[AVAILABLE RECORDS — start]

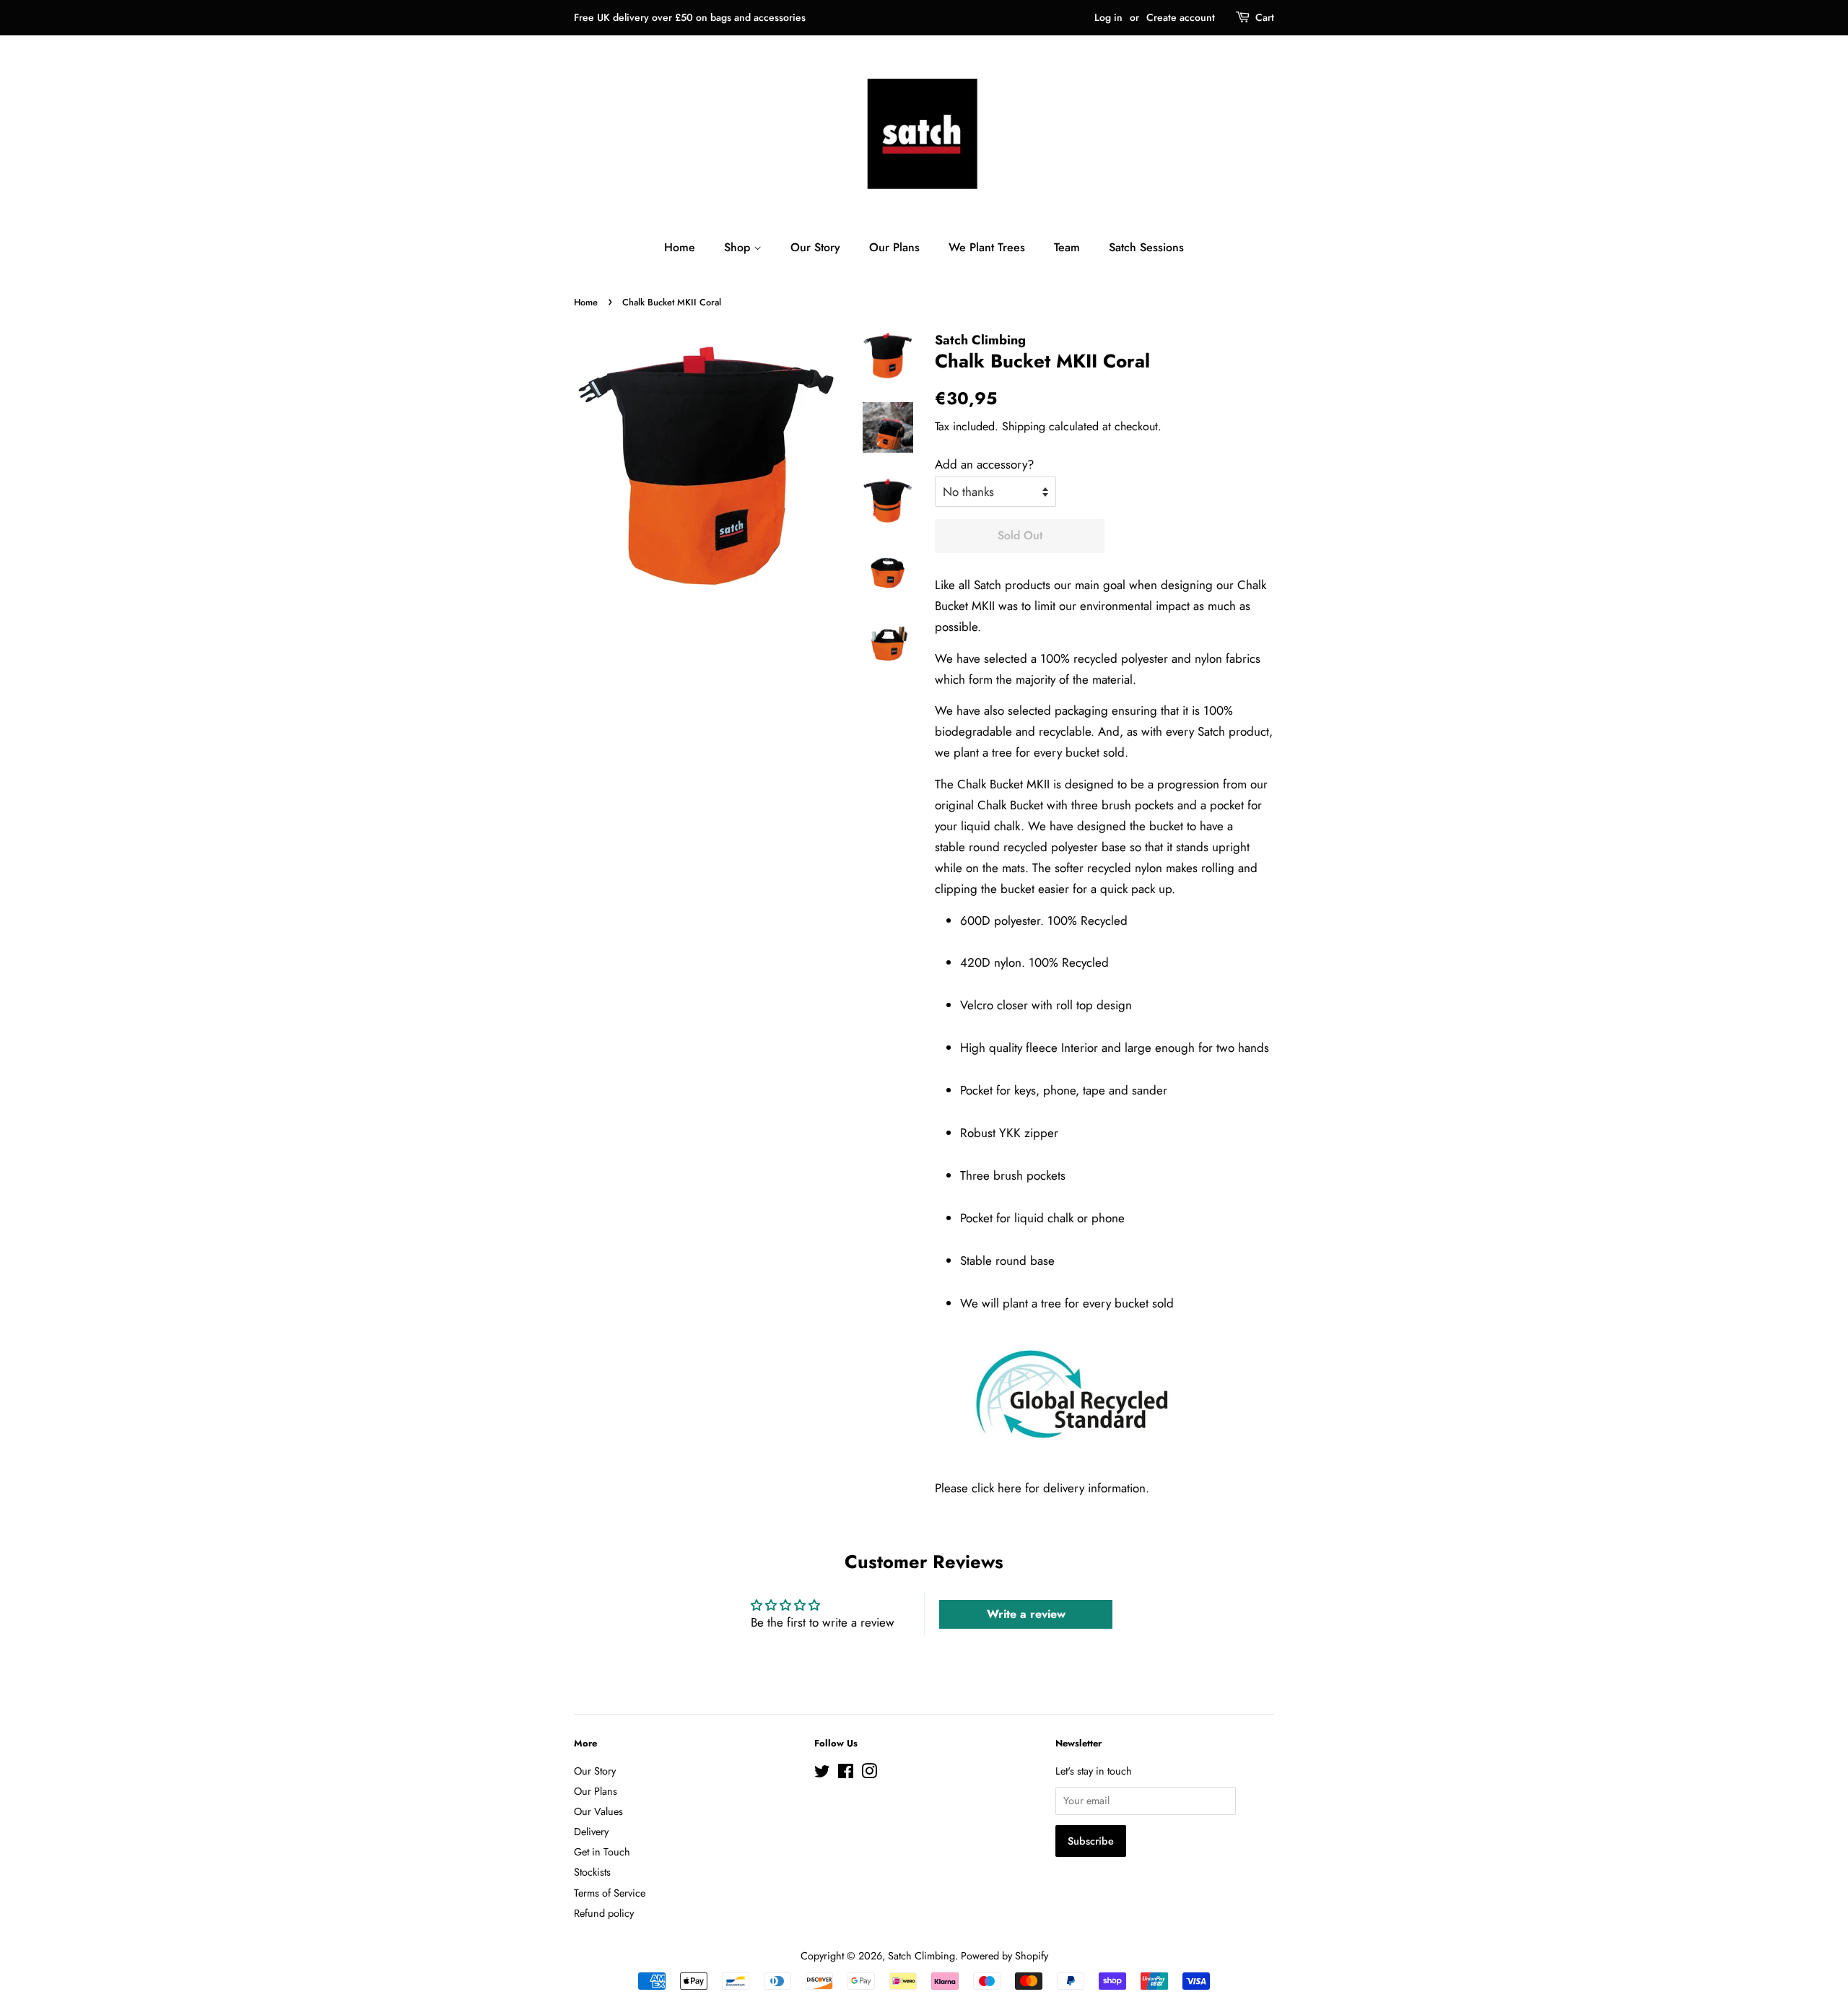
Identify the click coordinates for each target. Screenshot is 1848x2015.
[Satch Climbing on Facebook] (845, 1774)
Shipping (1023, 426)
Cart (1264, 17)
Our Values (598, 1811)
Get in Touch (602, 1852)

[AVAILABLE RECORDS — finish]

Write all the lines above out again exactly, minus the images.

RESULT:
Identify the click coordinates for each target. Screenshot is 1848x2015.
[Satch Climbing on Facebook] (845, 1774)
Shipping (1023, 426)
Cart (1264, 17)
Our Values (598, 1811)
Get in Touch (602, 1852)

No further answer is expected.